The time for tinkering is long gone. We need to tear up the current legal framework governing limits on speech and legislate US-style protections as provided by the First Amendment to the US Constitution. That sentence would set on edge the teeth of many a legal scholar or practitioner in this country, and I’m afraid my response to that is: tough. Sweeping aside a body of law which has developed over a sustained period of time and replacing it with legislation modelled on the laws of another country might well be a bad idea. There are significant differences between the US and the UK in constitutional arrangements, legal conventions, and legislative history. But is it a worse idea than continuing on the authoritarian path successive governments have pursued? I think not. 
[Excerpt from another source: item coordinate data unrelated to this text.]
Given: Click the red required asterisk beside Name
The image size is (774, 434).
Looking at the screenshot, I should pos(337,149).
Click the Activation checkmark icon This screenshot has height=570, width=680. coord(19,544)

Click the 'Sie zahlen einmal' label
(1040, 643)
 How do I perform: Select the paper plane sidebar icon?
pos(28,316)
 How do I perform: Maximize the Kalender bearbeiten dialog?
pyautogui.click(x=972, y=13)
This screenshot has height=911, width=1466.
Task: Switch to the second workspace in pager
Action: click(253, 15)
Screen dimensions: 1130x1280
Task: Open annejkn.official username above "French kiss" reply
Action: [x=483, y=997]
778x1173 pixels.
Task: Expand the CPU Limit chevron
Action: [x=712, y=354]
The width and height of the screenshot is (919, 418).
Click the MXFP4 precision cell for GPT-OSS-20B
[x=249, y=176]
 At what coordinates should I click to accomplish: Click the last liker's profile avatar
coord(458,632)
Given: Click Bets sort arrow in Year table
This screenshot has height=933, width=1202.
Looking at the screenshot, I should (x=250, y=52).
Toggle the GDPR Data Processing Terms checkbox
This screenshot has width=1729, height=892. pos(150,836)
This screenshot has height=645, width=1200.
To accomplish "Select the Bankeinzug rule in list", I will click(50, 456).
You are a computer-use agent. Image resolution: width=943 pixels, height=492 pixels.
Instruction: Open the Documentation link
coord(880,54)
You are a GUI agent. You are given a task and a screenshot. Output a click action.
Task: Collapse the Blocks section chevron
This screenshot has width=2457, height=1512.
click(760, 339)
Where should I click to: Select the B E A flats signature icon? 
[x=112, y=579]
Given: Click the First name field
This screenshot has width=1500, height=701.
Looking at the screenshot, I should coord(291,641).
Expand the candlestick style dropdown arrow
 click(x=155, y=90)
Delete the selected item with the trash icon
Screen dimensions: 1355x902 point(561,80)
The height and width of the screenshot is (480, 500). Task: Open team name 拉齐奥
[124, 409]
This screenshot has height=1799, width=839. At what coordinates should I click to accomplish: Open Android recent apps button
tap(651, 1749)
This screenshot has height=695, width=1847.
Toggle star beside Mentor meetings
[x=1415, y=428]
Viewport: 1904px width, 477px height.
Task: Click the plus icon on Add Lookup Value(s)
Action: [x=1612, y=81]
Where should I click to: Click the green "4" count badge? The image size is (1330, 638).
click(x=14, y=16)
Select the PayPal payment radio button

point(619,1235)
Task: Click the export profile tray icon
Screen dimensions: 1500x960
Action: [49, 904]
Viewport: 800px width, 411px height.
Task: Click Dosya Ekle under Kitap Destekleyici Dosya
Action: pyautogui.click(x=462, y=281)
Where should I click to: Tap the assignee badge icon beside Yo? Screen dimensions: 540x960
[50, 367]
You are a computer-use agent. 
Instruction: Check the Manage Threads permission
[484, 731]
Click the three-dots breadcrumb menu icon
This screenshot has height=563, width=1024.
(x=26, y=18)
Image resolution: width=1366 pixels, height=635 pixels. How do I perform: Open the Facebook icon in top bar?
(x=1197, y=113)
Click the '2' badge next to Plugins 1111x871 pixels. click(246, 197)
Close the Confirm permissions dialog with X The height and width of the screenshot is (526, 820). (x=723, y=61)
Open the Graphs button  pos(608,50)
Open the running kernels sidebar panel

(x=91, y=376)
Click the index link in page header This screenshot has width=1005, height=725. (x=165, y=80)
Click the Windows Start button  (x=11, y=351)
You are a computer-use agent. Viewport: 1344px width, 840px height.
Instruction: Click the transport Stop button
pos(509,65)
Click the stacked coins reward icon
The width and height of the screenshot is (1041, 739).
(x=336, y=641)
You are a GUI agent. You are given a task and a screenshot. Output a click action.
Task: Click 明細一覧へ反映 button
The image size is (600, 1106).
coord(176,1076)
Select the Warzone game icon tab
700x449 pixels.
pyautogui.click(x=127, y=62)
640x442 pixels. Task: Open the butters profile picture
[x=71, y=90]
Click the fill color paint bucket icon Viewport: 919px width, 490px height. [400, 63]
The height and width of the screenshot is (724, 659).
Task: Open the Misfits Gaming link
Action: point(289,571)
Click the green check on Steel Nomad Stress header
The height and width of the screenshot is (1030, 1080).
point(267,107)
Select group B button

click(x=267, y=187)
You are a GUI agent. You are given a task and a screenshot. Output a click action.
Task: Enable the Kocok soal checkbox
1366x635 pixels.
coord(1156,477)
The British are not a liberty-minded people when it comes to expression; we are a nation of curtain twitchers, watershed monitors, Ofcom callers and ban enthusiasts. Only when the state takes the proverbial, the Linehan incident being a prime example, does the British public get their backs up. It wouldn’t be long before they were clamouring for First Amendment-style protections to be repealed because some skinhead incited racial hatred or a men’s rights activist penned a Hustler v. Falwell type parody of a feminist politician. Much though I would deplore such speech acts, I recognise that a legal regime which permits them is one which permits the greatest liberty of political, social, religious, and artistic expression. Maybe the public would never come around to my perspective, but after a generation or so of elite-driven speech authoritarianism I reckon a generation of elite-driven libertarianism is in order. Just to balance things out. 

We need to learn to distinguish between speech we find offensive or hateful, which however objectionable ought to be shielded from prosecution, and those types of expression which ‘tend to incite an immediate breach of the peace’, which should generally not be shielded. This battle is probably already long since lost to the restrictionists but expressive liberals should battle on, happy warriors in the cause of everyone, even Graham Linehan, being able to speak freely.